If you would like to know more about the thursday garden guest the pr sessions –  click here.

For the moment writer #6 is Richard Fitzgerald of Cybercom

stephen & richard
stephen & richard

ABOUT:

Richard Fitzgerald is 25 years old and works for Cybercom, a digital marketing company where he is an account executive… Not too much is know about Richard after this apart from the fact that he blogs under fitzycloud and at this moment in time he is [really] climbing Mount Everest with Stephen Murphy at this moment in time…. and has absolutely no interest in hugging trees 😆

WHAT I LIKE ABOUT GARDENS…

This is hard. My first instinct when asked to blog post on gardening this was to get on to some gardening sites and ‘adapt’ the information. I just know nothing about gardening. I don’t know the difference between all the trees, flowers, shrubs, plants – not even growing there with landscape gardening terms (I’m assuming there’s a hole lingo). But I’m not a gardnerphobe. I appreciate the skill, the craft. I understand that it requires dedication, expertise. I like how it relates to nature, the earth. One day I would like my own garden. But not now.

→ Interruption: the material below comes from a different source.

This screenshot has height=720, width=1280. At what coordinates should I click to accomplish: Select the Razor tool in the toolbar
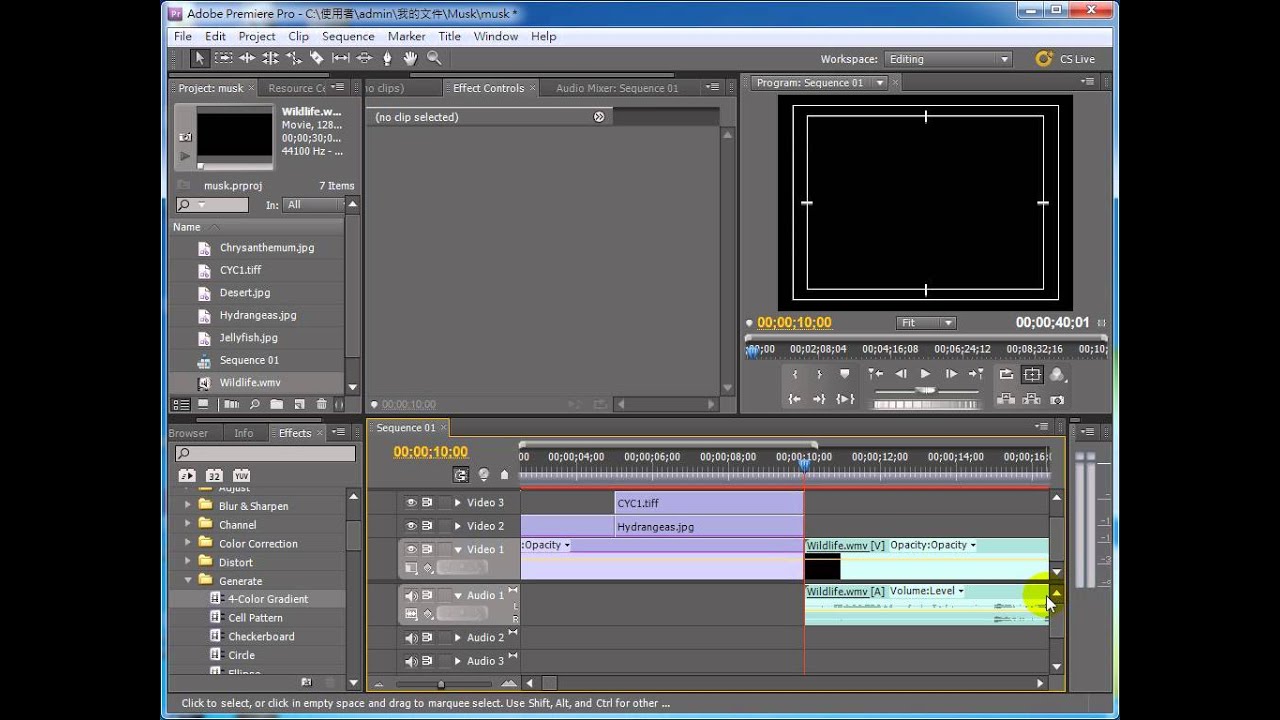pyautogui.click(x=317, y=59)

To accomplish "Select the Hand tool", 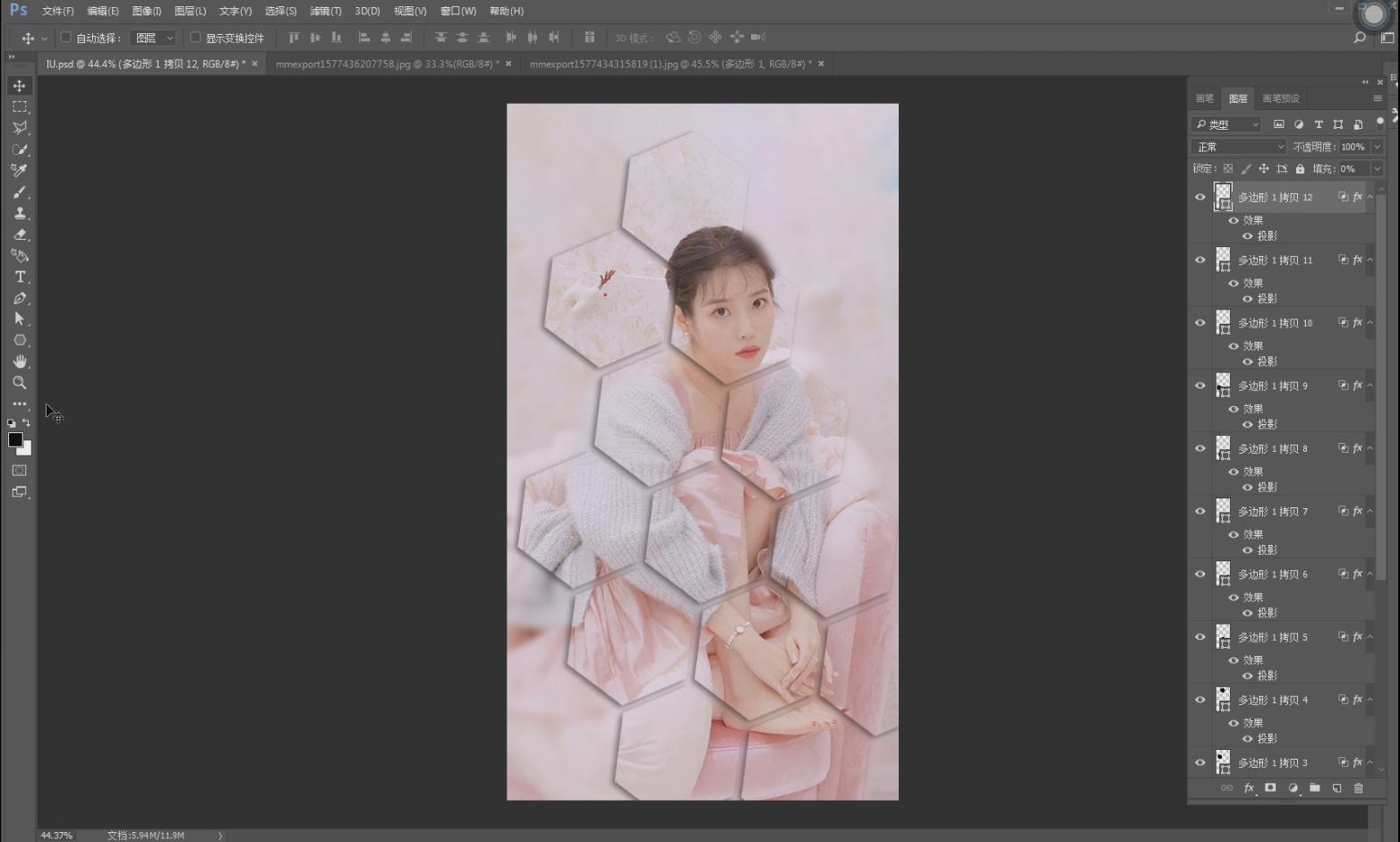I will [x=20, y=361].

I blog about brands. So I’m going to gardenblog very loosely about a type of flower (a common one). I’m going to blog about Cadbury’s Roses. Is there a connection between the chocolates and the flowers? Appropriately (luckily for me), Cadbury Roses were conceived in 1938 in Cadbury Bourneville which was renowned as “a factory in a garden”*, and Roses were popular then, hence the name for the distinctive assortment. That’s the only connection.

Cadburys Roses have had two famous TV campaigns. The 1964 ad which ran with the slogan ‘Roses Grow on You’, and the 1979 ad with “Say ‘Thank You’ with Cadbury Roses”. The latter ran in to the 1990’s with many popular versions.

What next for Cadburys Roses advertising? No idea. I would associate them strongly with Christmas time, a big tub of Roses has become part and parcel of Christmas decorations. But, every year there seems to be changes made to the selection. Would the brand embrace the digital age of advertising by having an online vote of which ‘Rose’ to evict (Big Brother style). Users could campaign to save their favourite ‘Rose’ with Facebook groups and the like. Cadbury’s products have done some good stuff online. Dairy Milk and Cream Egg spring to mind. Maybe Cadburys Roses deserve some digital love? Or maybe, the brand should return to it’s routes, and build on the vague association between Gardening and Cadburys Roses?